MATERIAL PROVIDED:
□ □ □
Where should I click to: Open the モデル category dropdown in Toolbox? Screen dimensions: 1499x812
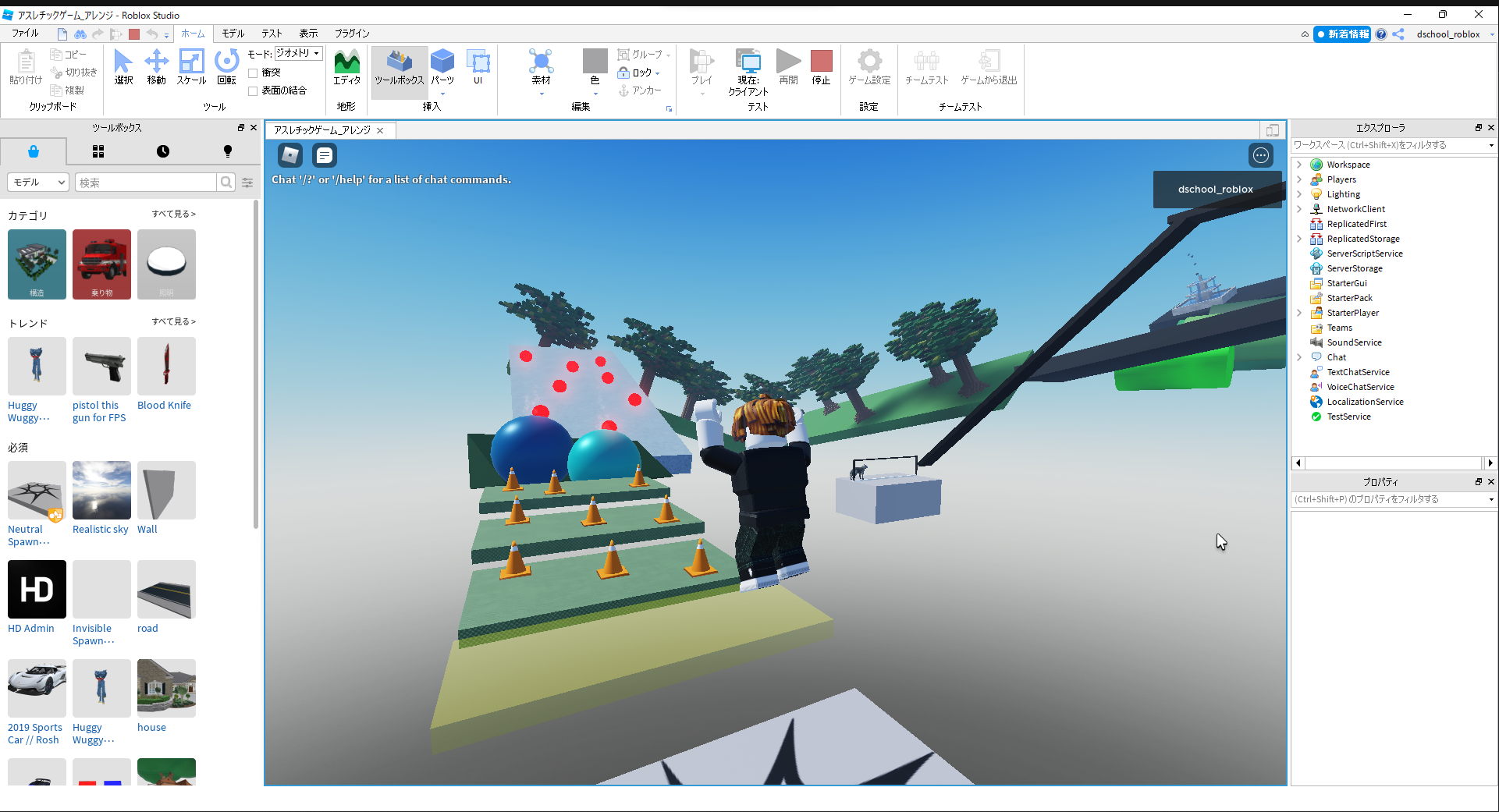tap(38, 183)
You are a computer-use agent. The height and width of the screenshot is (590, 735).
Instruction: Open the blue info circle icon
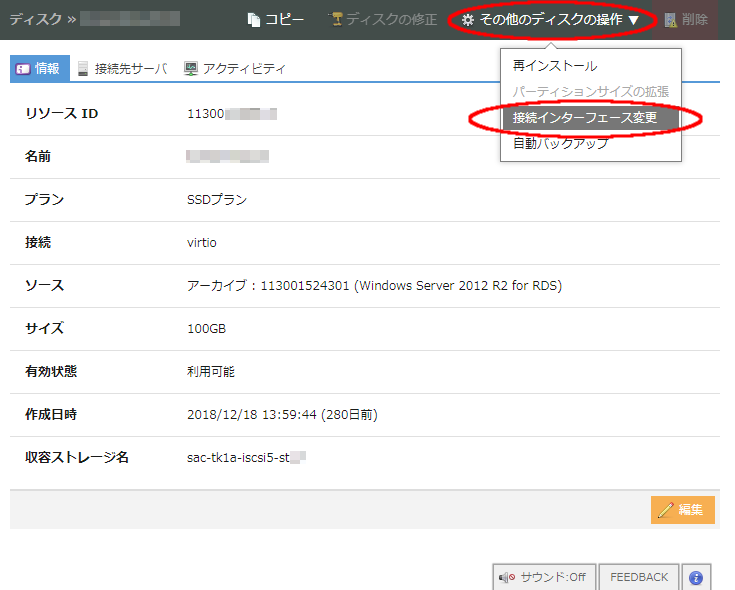pyautogui.click(x=697, y=577)
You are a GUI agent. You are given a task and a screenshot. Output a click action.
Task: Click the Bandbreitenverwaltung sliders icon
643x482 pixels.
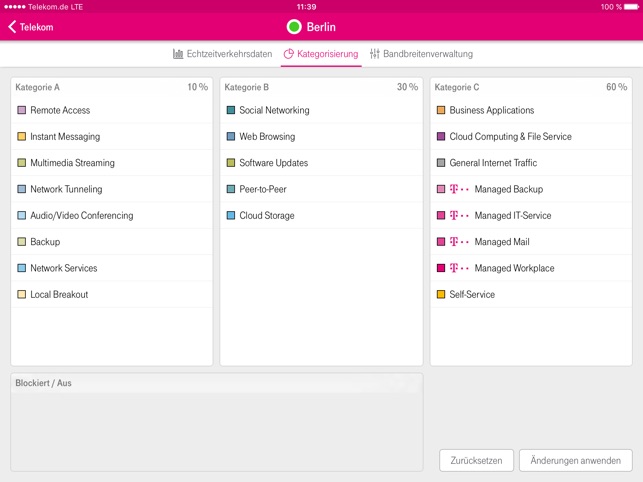click(x=375, y=54)
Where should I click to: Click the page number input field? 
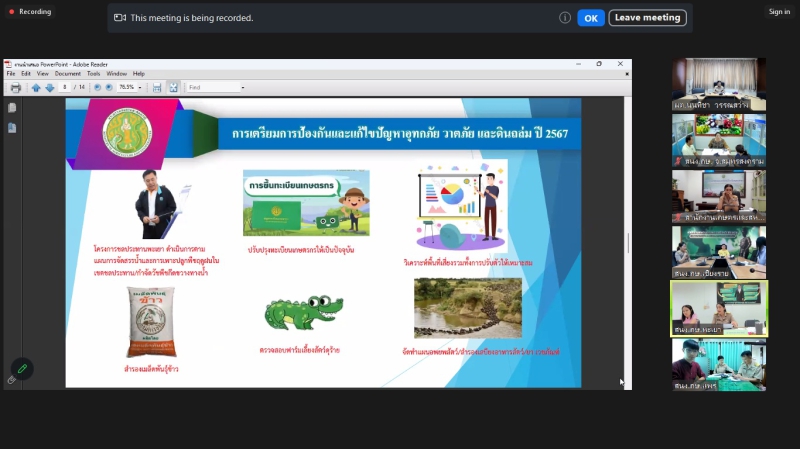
□ □ □
ASSIGNMENT: Starting where a line contains "643x482 pixels." and finishing at the last line above, set down every line exactly as it reads, with no pictures.

OUTPUT FOR THIS EXERCISE:
643x482 pixels.
click(x=375, y=54)
Where should I click to: Click the page number input field? 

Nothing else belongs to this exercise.